The third issue involved a unit being down, and getting charged into close-quarters hand-to hand resulting in the down unit getting wiped out… DRT (Dead Right There). This really caused some serious butt-hurt, but in the end the aggrieved player was probably justified in his butt-hurtedness. If I remember correctly, the German unit was pinned and down after failing an order test. After further review of the rules, it turns out the German unit, since it did not fire that round, and even though it was pinned or down should have been given the opportunity for closing fire against the charging American unit, factoring in any to-hit +/- modifiers, would likely have whittled the assaulting unit down significantly. Secondly, depending on how you viewed the close combat, whether facing off between an obstacle, ie. through windows (or over bocage), versus rushing into the house to fight, the rules state that if two units fight across a barrier with each other, close combat is resolved simultaneously and attack rolls are made at the same time, versus an unobstructed meeting engagement where the charging unit resolves hits first, then receiving unit fights back with whatever is remaining of is unit.
Another issue encountered was a unit charging into close quarter combat across bocage, ie. the unit was behind bocage and had to cross it to assault a unit directly across the road behind another stand of bocage. One person thought the assaulting unit could not do this because:
A. a unit making the assault must issue a “RUN” order to that unit.
B. units can’t ‘run’ through hard cover ie. bocage/wall/woods.
However, the rules indicate you can still issue a run order to the assaulting unit, but encountering hard cover stops the run and limits you to half movement, advance order speed of 6”. So, if a unit started right at the bocage, issued a run order but immediately was limited to 6” for encountering the heavy cover, as long as the unit could close to within 1” at the end of the movement (this is the one exception that allows a unit to move slightly further than its actual movement allowance), even if the defending unit is behind an obstacle, the assault continues and you enter into close-combat and either move up to base-to-base or fight across the obstacle, which I discussed above. In both instances, it seems the assault would favor the defenders, as they should get closing fire (if they haven’t fire that turn already, or unless the assaulting unit starts charge under 6” away), and the fight across the obstacle causes the attacks to be made simultaneously.

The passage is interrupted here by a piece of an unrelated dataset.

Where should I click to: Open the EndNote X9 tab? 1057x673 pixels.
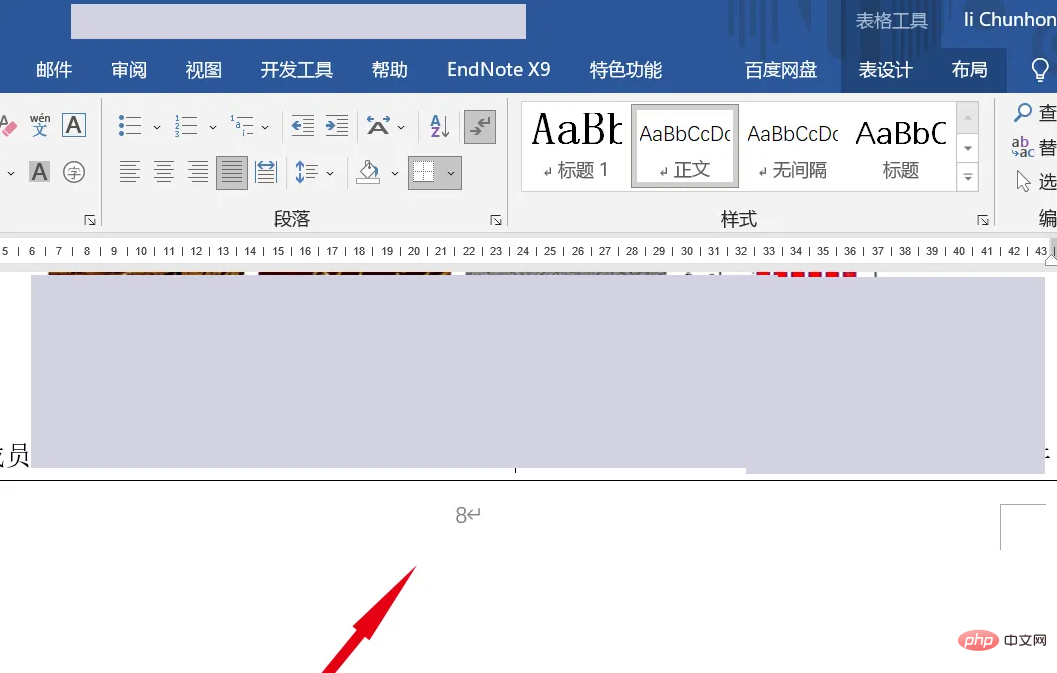point(498,70)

Other food for thought… A bit of strategy for engagement, and strategic and timely issuing of orders helps. In BA, getting PINS on a unit, and using multiple units to inflict multiple PINS on a unit is really important in neutralizing a unit’s effectiveness. Also, timely use of the ‘Rally’ and ‘Down’ orders as a method of removing multiple PIN markers is critical. And just because you have 5 PINS on a unit (-5 to hit) doesn’t mean you CAN’T hit… it’s just really really hard (Need to roll a 6 plus roll a second 6 for a ‘Nigh Impossible Shot’), but we’ve seen it done. Good communication is also helpful. Declare what your unit is going to do. Try to be fairly precise as this helps eliminate confusion of what the intended action was supposed to entail. It helps avoid the “what I really meant to do was this…” and the inevitable response “Sure you did”.

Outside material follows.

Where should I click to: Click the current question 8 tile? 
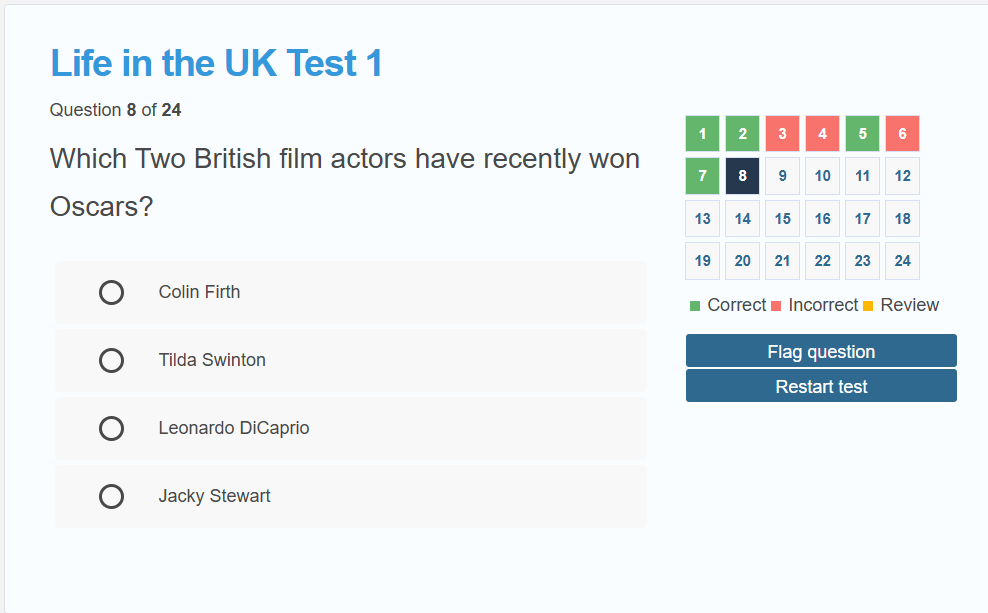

All in all there were a few missteps along the way, some misinterpreted rules, and some completely missed rule calls, ie. the number of people that can fire out of a house (2 people per window or door), and giving a negative 1 per PIN marker on the to-hit roll. Luckily most of the discussion was good natured and constructive, and hopefully helped all get a better understanding for future games. This was a pretty basic no frills game and we still had these questions. More issues will arise as we get a bit more in-depth, (ie. spotting hidden units I’m sure will be one.)